In the 1800s four boys in an iceboat took on the Albany Flyer in a race. Their frosty triumph is recalled by one of them, as told to Tay Hohoff

There was a month or so most years, back in the last century, when the people in the Hudson River Valley were isolated, town from town and even farm from farm. Early in the winter the floating ice began coming downriver and gradually the cakes froze together into blocks of anchor ice—the first stage of the river's closing. The great expanses of ice became a playground, and iceboating its most exciting and fastest sport. The racing boats could jump six feet of open water while traveling at only a fair speed, tack downwind two to four times faster than the wind itself and obey the merest hint from the tiller. No one then thought about clocking times. Competition was direct and simple: the Clarks' boat beat the Youngs', and never mind the details.

Most of the iceboats were homemade, sloop rigged, with a big spread of canvas. They were tricky to handle, because tides, winds and storms were constantly affecting the condition of the ice. The boom was set higher than on an ordinary sailboat, and the tiller post rose high enough to project the tiller over the steersman, who usually lay prone in the diamond-shaped or rectangular basket. When brought sharply around on a tack, ballast was needed to weigh down the runners, and that was where we younger boys came in. Four or five of us, one on each side of the mast and two at the outer ends of the crosspiece, did the job. We perched on a plank about 15 inches wide, a freezing, precarious roost. We had to know when to move, and then move fast. When a sharp turn was made in a high wind, all of us might be huddled together at the extreme tip of the plank, and why we didn't fall off getting there no one knew. Boys seem to have an uncanny sense of balance.

Rome, a young swashbuckler, cherished what to me (I was 10) seemed a glorious ambition: to race his boat against the Albany Flyer. The only railroad in those days ran along the river's east shore, which was level and low and almost straight. Trains could build up tremendous speeds, and the crack train of them all was the Albany Flyer.

We four boys who made up Rome's crew would watch the Flyer go by and yell "yah" and thumb our noses at the engineer. We were torn between longing for the weather to break and fear of what would happen when it did, because everybody in the community was laughing at Rome's boast.

But there came a day at last when a strong, steady wind began to blow from the south, and the instant school was dismissed we tore down to the river. Rome ordered us to our places, and in a few long easy tacks we ran down-river to the starting point below Marlborough. The runners gripped beautifully on slightly granular snow ice, the wind blew steadily a few points east of south directly on the course of the river and we yelled and clowned on the cross-piece until Rome brought the boat smartly around, let the sails flutter and turned the tiller at right angles to the backbone so that the runner bit sharply into the ice as an anchor.

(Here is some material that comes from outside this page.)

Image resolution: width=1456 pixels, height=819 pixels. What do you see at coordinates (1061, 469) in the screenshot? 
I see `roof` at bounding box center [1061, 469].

We kept our eyes on the slow curve of Low Point (now Chelsea), tensing as the first puffs of smoke rose over the tracks. When the engine thundered over the Wappinger Creek trestle, we looked at Rome. He dressed the sails and flung himself down by the tiller. We were off.

The wind caught the sails full and strong, the runner bit into the ice, setting up a constant vibration broken only when it cut through or jumped over frozen chunks. The train, going at more than 50 miles an hour, drew level with the boat. A visor-capped head peered out of the engine cab. The man's expression was scornful. Or so we imagined.

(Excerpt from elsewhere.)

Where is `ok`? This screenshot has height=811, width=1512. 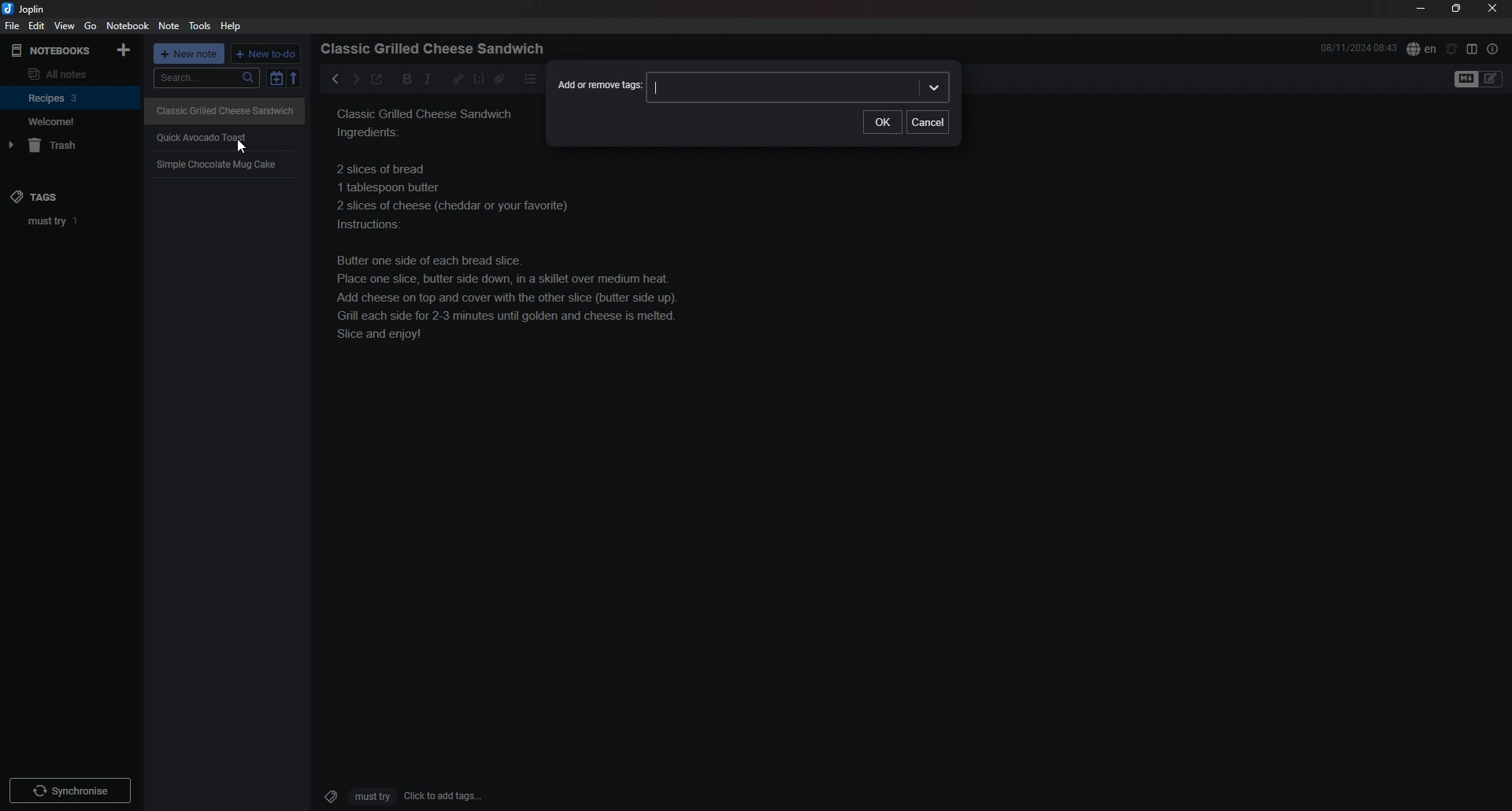
ok is located at coordinates (883, 122).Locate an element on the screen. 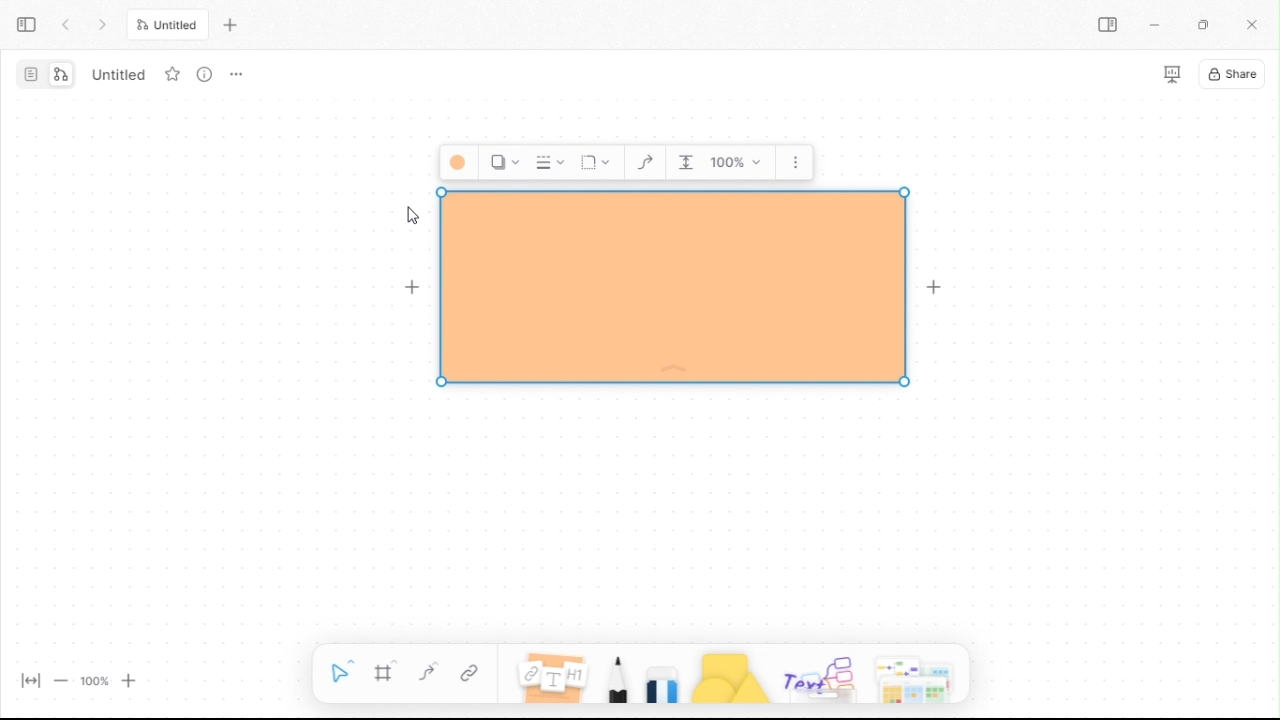  share is located at coordinates (1232, 73).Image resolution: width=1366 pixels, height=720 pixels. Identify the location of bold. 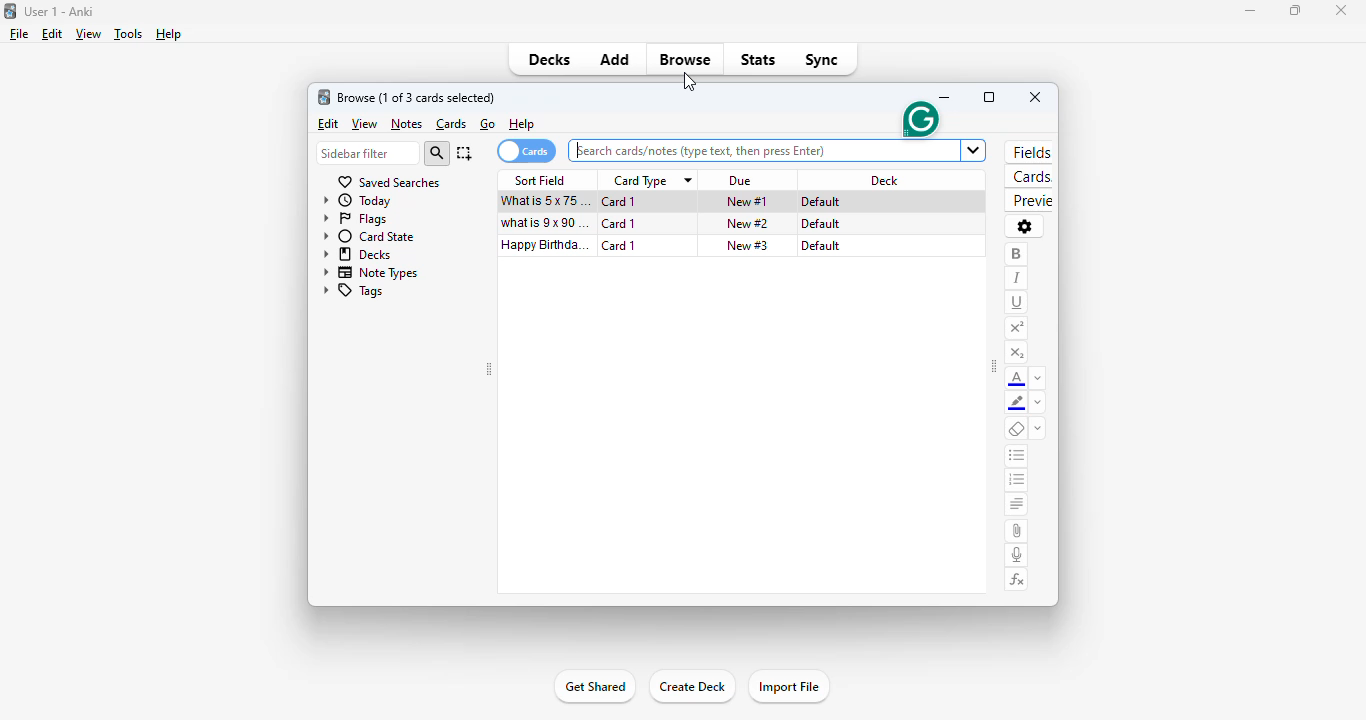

Rome was following the main channel, avoiding the shallower water by the east shore, for winds from north or south seemed to blow strongest where the deep water ran. The noise of the train roared in our ears, almost indistinguishable from the wind. The boat's speed began to pick up, and the engineer looked out again, with more interest. Soon smoke, thicker and blacker than before, began pouring out of the stack, and the wheels turned faster.

We yelled. It seemed we weren't on the river at all but were flying through air. At Blue Point the treacherous, ever-shifting crack stretched from shore to shore. Because a strong ebb tide was running, there were no piled up masses of ice to jump, but instead, there was open water—in some places 10 feet wide.

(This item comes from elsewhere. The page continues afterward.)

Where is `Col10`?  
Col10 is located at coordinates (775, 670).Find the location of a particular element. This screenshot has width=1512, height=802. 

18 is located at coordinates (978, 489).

It was up to us on the plank to decide where to cross. Standing up, gripping the mast or the stays, we strained to see ahead. In one place there was comparatively smooth ice on either side of the crack, and no more than three or four feet of water between. I signaled in that direction, and Rome headed for the level spot. If the wind held, we would make it; in any case, there was no time for second thoughts. Instinctively we cringed. There was a lift, a splash, a deluge of freezing water as the plank and runner dipped, a bump, and we were over.

Beyond the Point, the river widened. On the east rose a line of furnace chimneys, and by the time we could breathe again after our drenching, the Flyer's black plume, abreast of us, was mingling with the smoke and flame from the Phoenix Horseshoe Works. Ahead, the abutments of a future railroad bridge rose like cairns above the ice, a menace to the flying iceboat, for as the tides shifted, the ice broke up and piled against them, leaving open water where it was least expected. Our boat hit the first hump at a speed which nearly knocked us off our icy perch. She jolted, creaked and lost precious speed; but she got through safely onto the smoother ice off Lange Rak (Long Reach), and we flew on, still hopeful of victory.

Time had ceased to be measurable. The nine-mile run might have lasted a minute or an eternity. We had lost sight of the train, which might have been halfway to Albany. Rome let the sails slack off, and the boat slowed to a stop. And where the tracks curved back to the river's edge, there came the Flyer. We had won.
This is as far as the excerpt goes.